While Ross Detwiler’s injury issues and Dan Haren’s home run-itis have been a problem at the back end of the rotation, the Nationals’ offense has been almost bafflingly dreadful. They’re 14th in the league in runs (367), 14th in on-base percentage (.300) and 11th in slugging percentage (.385). They don’t walk much as a team, they’re middle-of-the-pack in stolen bases, and they’re hitting a mere .236 with runners in scoring position.
Shortstop Ian Desmond is the only Washington position player who has statistically performed above his positional peer group from Day 1. Jayson Werth and Bryce Harper both have OPSes above .800, but they’ve missed a combined 68 games because of injuries. Since his return from a knee injury on July 1, Harper is hitting .212 with one home run in 66 at-bats and hasn’t remotely resembled the player who was gunning for MVP consideration in April.
The biggest drag on the Washington offense has been Denard Span, who hasn’t even been the best former Minnesota Twins center fielder in the NL East this season. That honor goes to Philadelphia's Ben Revere, who was raking at .305 when he suffered a broken foot before the All-Star break. Span, in contrast, is hitting .263 with a .319 OBP, and was recently dropped to the seventh spot in the order when Johnson moved Harper to leadoff to try to jump-start the lineup. It's getting awfully tiresome for Nats fans watching Span roll over balls and hit weak grounders to second.
“There’s a guy that runs well as a leadoff hitter who pulls the ball,” an AL scout said of Span. “He kind of mistakenly hits the ball the other way or up the middle once in a while. But he drags the bat through the zone -- he doesn’t have a lot of bat quickness -- and offensively he just doesn’t get a lot of things going for that club.”
The mood at Nationals Park hit a season-low Monday when general manager Mike Rizzo sought the first refuge of the offensively inept, firing hitting coach Rick Eckstein and replacing him with Rick Schu. Johnson opposed the move, which led to the inevitable speculation that there might be some tension in his relationship with Rizzo. If there was even a smidge of a chance that Johnson might return for one more go-round in 2014, the strain of this season probably scotched that possibility.
Realistically, the Nationals are just going to have to play out the schedule, reassemble in Viera, Fla., in February and chalk this up as a bad year. They have several young core players (Harper, Strasburg, Desmond, Anthony Rendon, Jordan Zimmermann, Gio Gonzalez and Wilson Ramos) who make up the team’s long-term foundation. And Werth and Ryan Zimmerman are signed to long-term deals for a total of $226 million, so they’re not going anywhere, either.
Speculation about the pending free agency of Haren and Kurt Suzuki isn’t exactly a riveting topic of conversation in Nationals-land.

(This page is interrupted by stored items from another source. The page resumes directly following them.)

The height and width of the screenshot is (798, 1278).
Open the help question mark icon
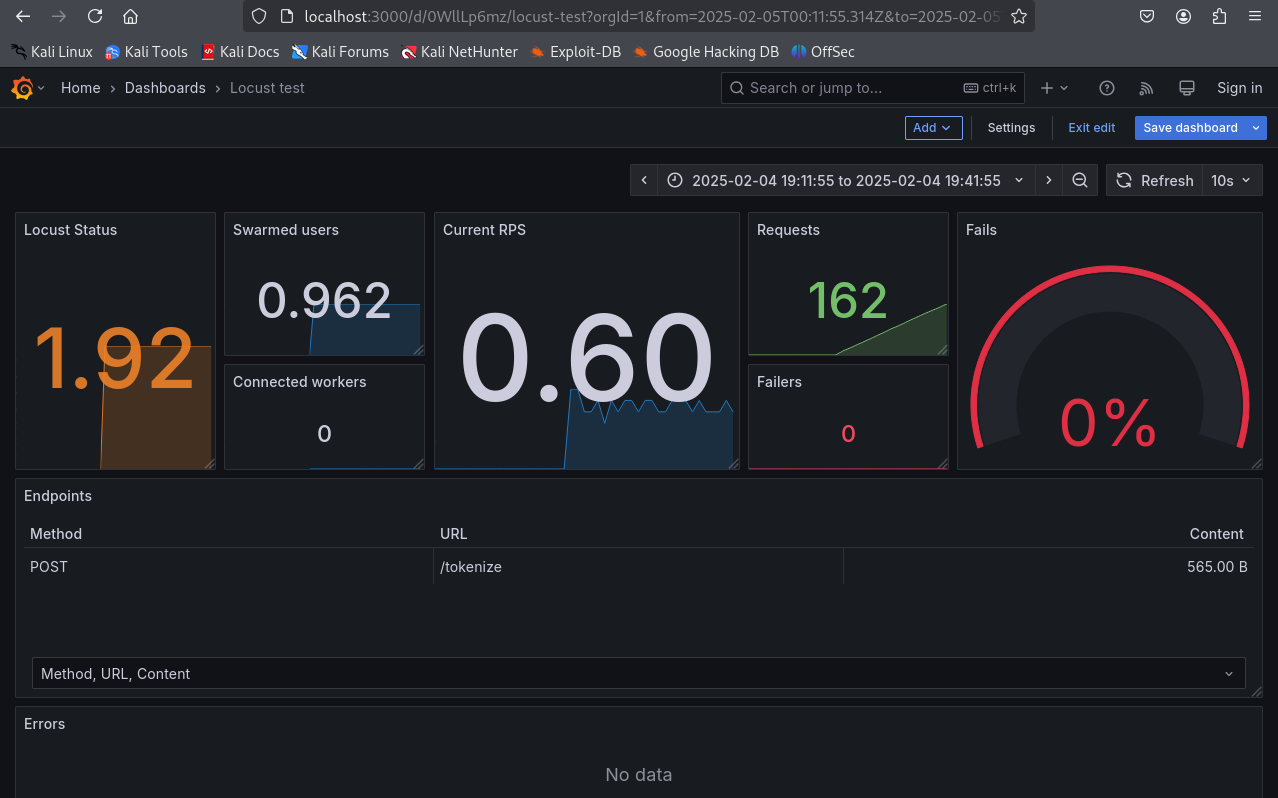[x=1106, y=88]
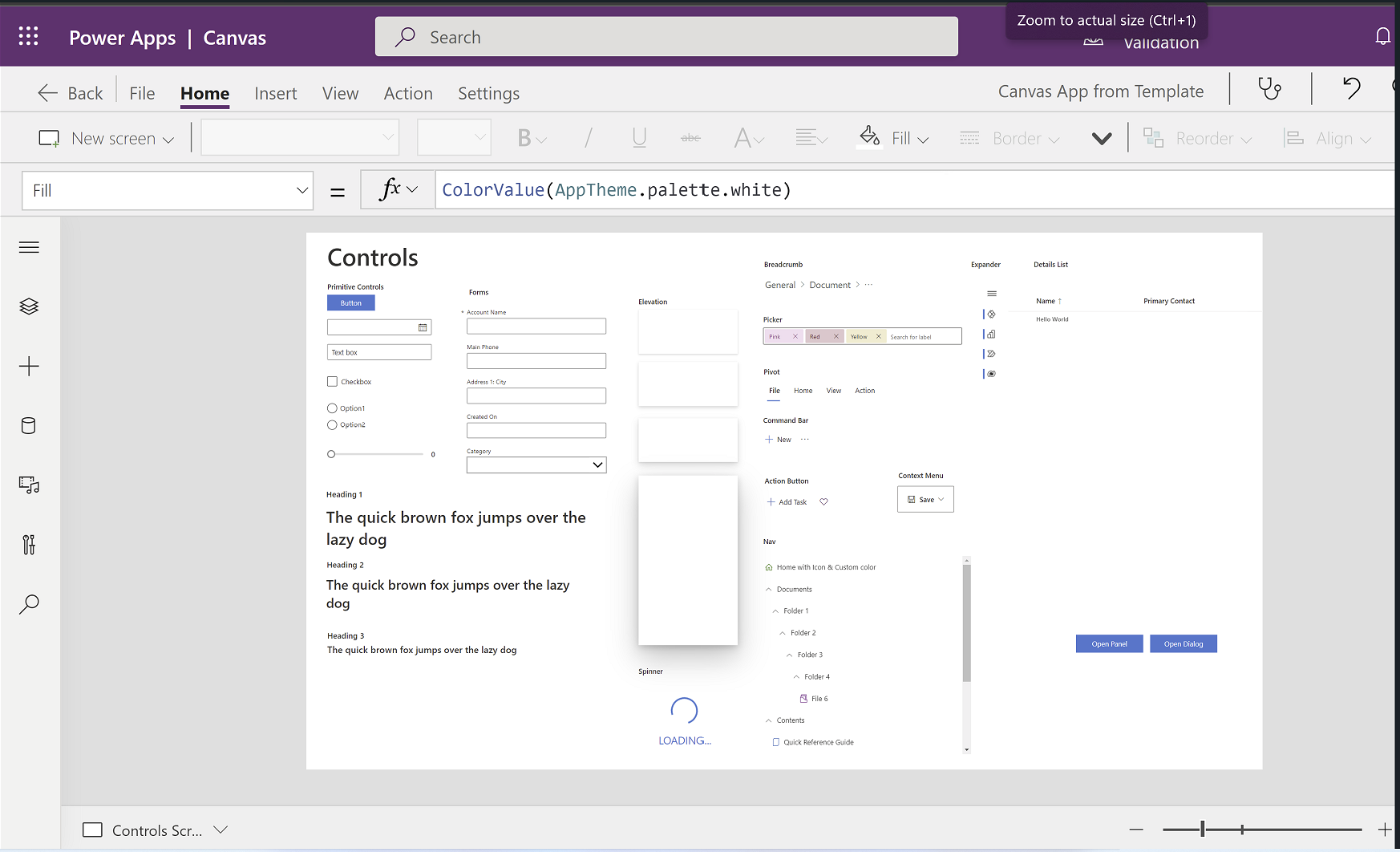Image resolution: width=1400 pixels, height=852 pixels.
Task: Click the Search magnifier in left sidebar
Action: click(x=29, y=604)
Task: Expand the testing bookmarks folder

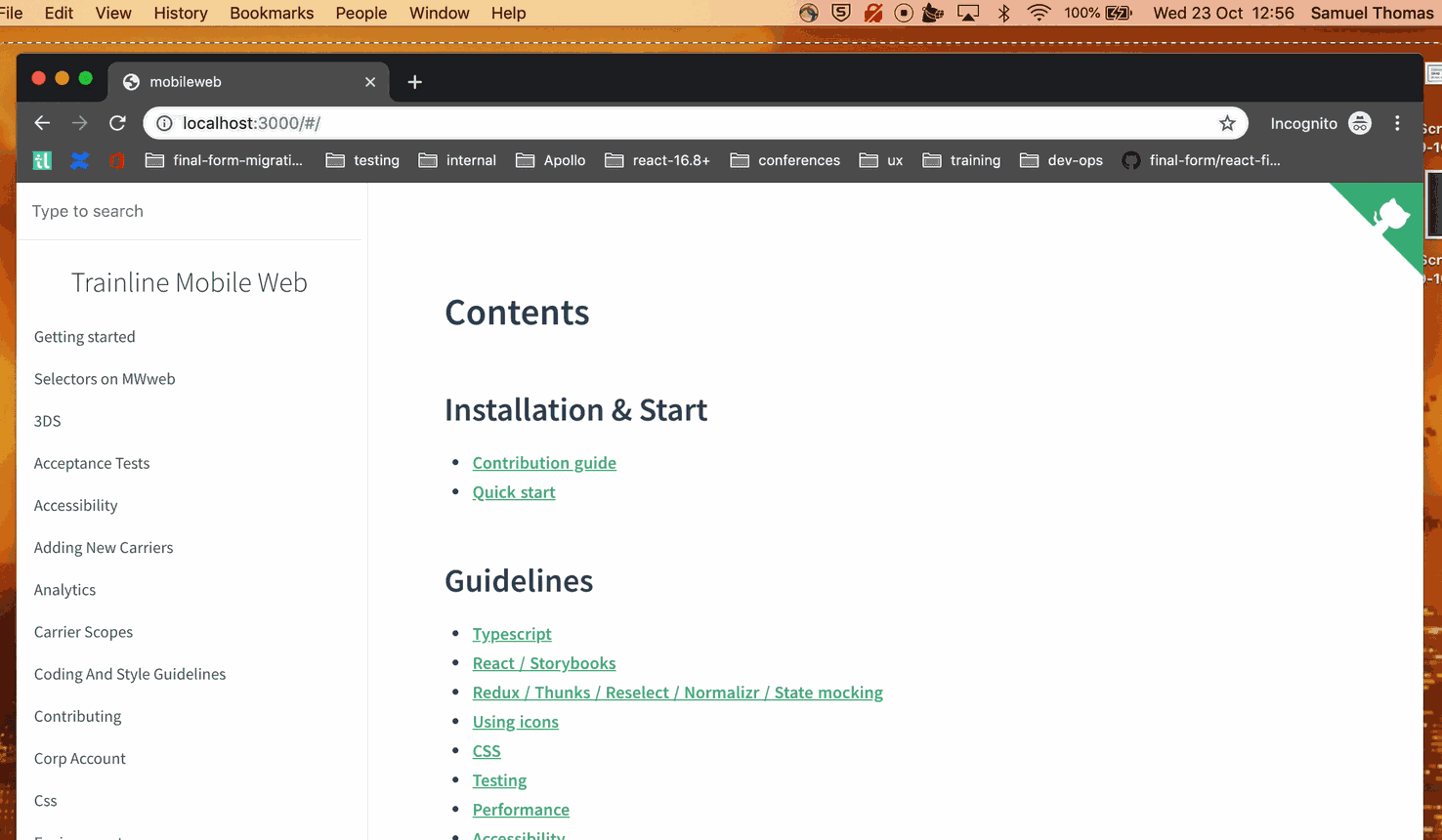Action: (x=363, y=160)
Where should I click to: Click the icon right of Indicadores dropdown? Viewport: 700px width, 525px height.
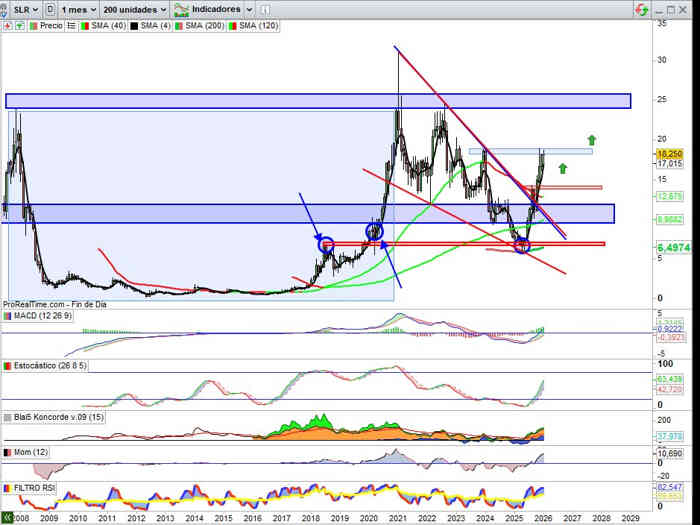[x=266, y=9]
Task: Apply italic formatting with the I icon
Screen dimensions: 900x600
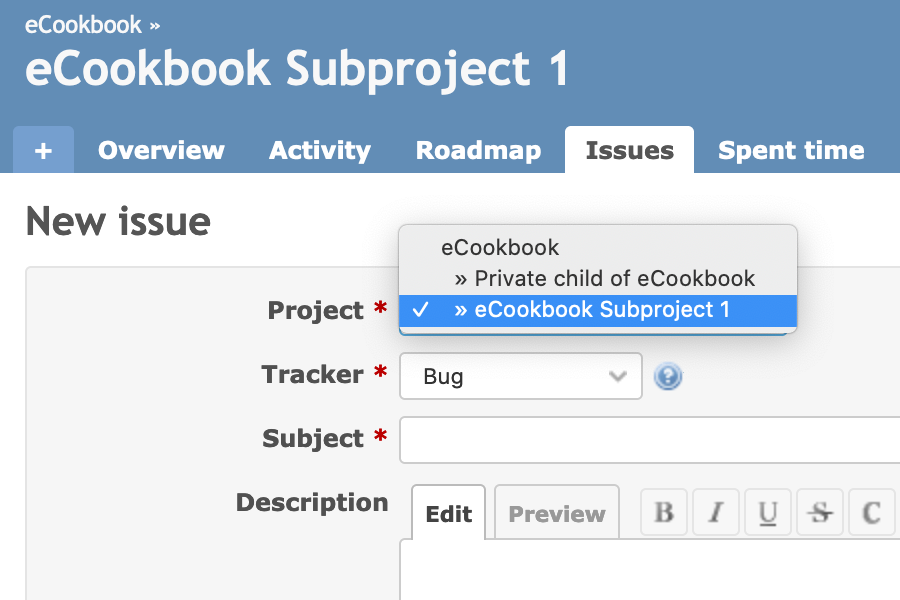Action: [716, 512]
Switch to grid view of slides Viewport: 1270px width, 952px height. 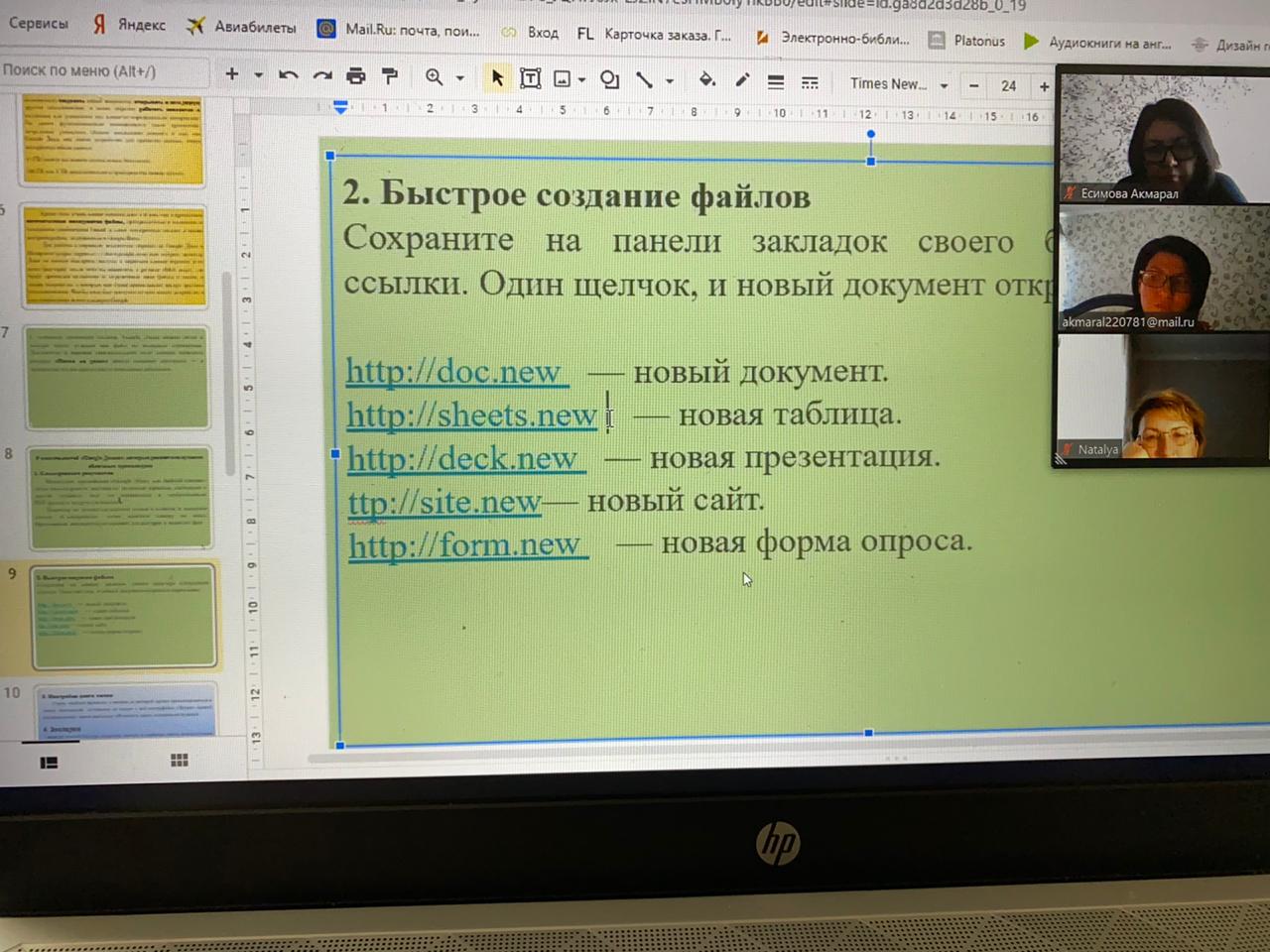pyautogui.click(x=179, y=760)
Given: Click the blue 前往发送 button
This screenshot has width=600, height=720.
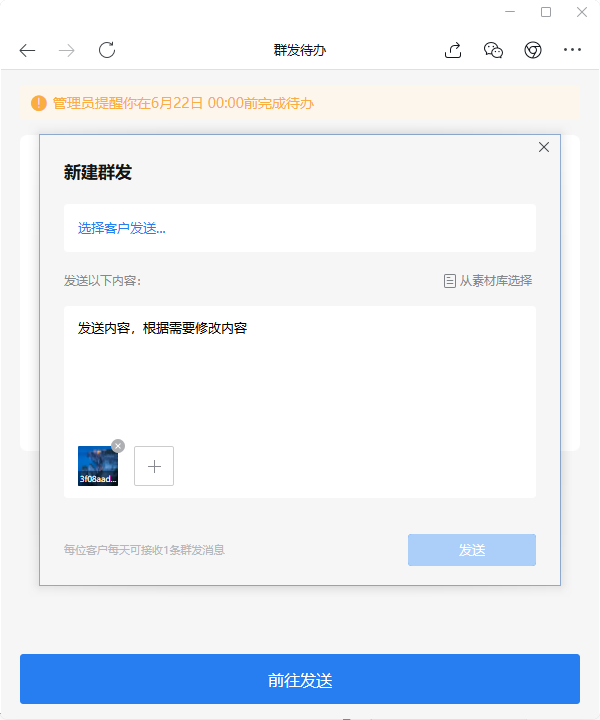Looking at the screenshot, I should (x=300, y=679).
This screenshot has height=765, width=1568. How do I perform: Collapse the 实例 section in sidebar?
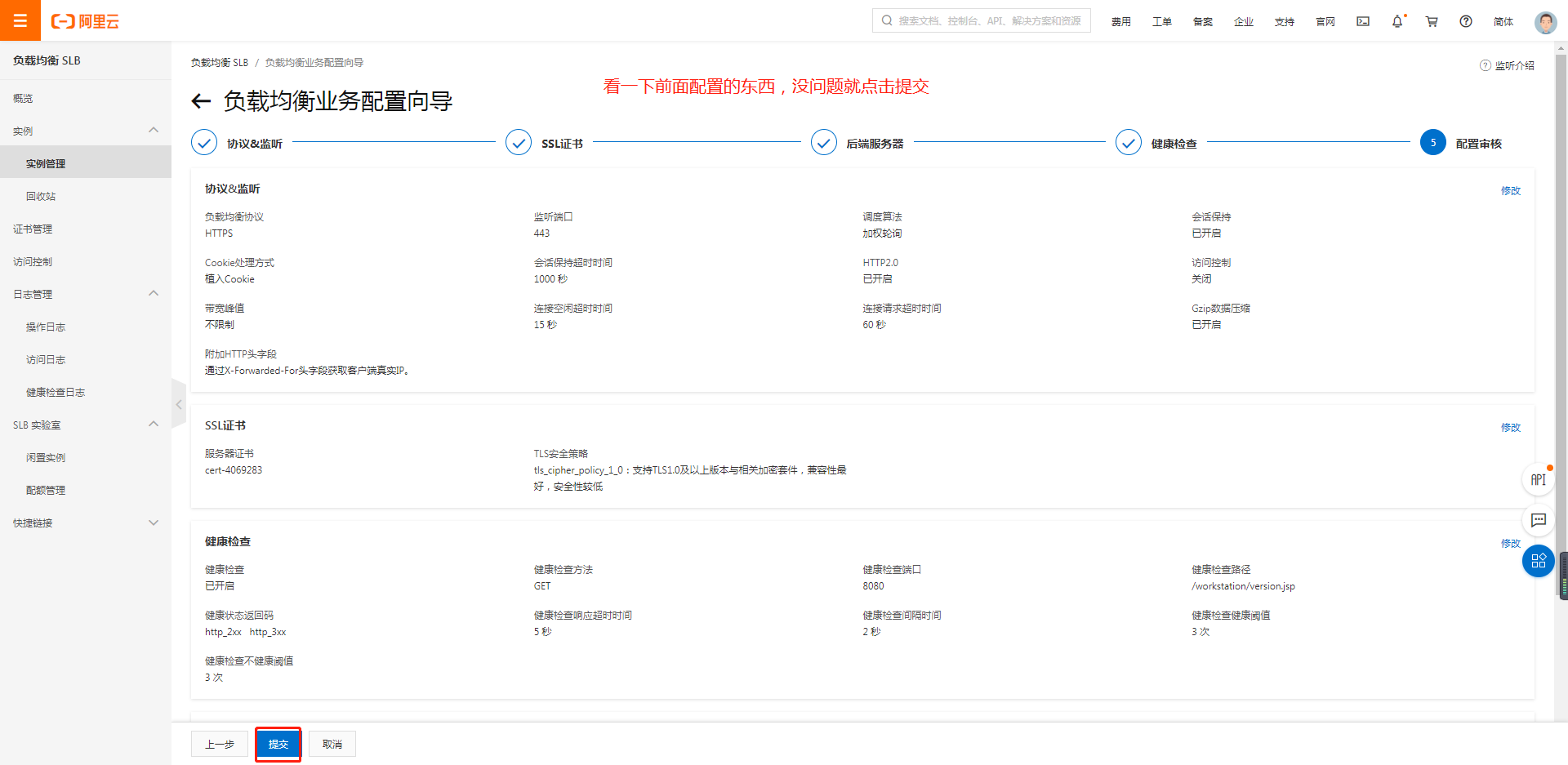154,131
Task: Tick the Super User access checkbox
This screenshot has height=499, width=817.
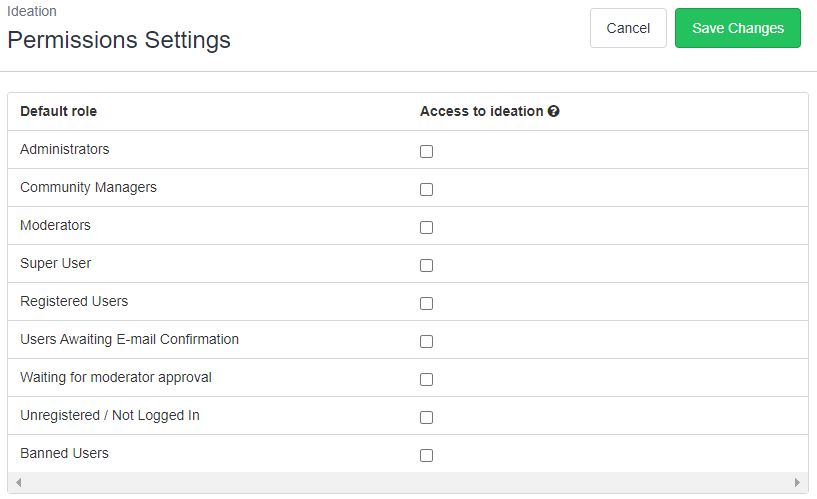Action: click(426, 265)
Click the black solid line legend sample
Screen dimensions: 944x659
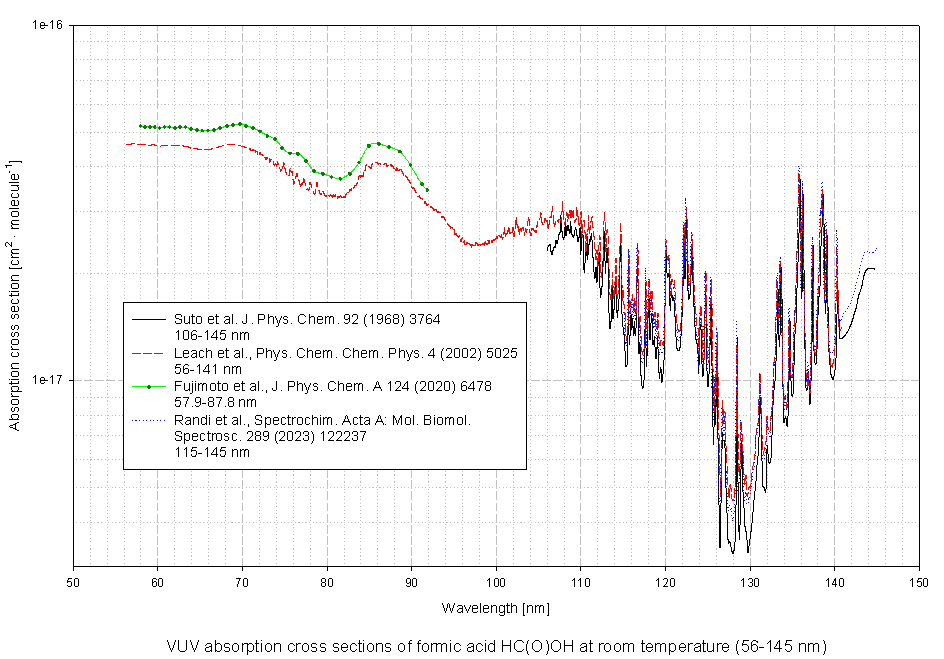coord(147,319)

And while there have been rumblings that reliever Drew Storen might be available in the right trade, he has had a disappointing year and the Nationals would be selling low on him.
Barring a sudden, inexplicable surge of energy and offensive fervor, the Nats will officially descend to afterthought status when Robert Griffin III and the Redskins begin training camp this week in Richmond, Va. Two more months of baseball remain to be played this season in Washington. In all likelihood, it will not be meaningful baseball.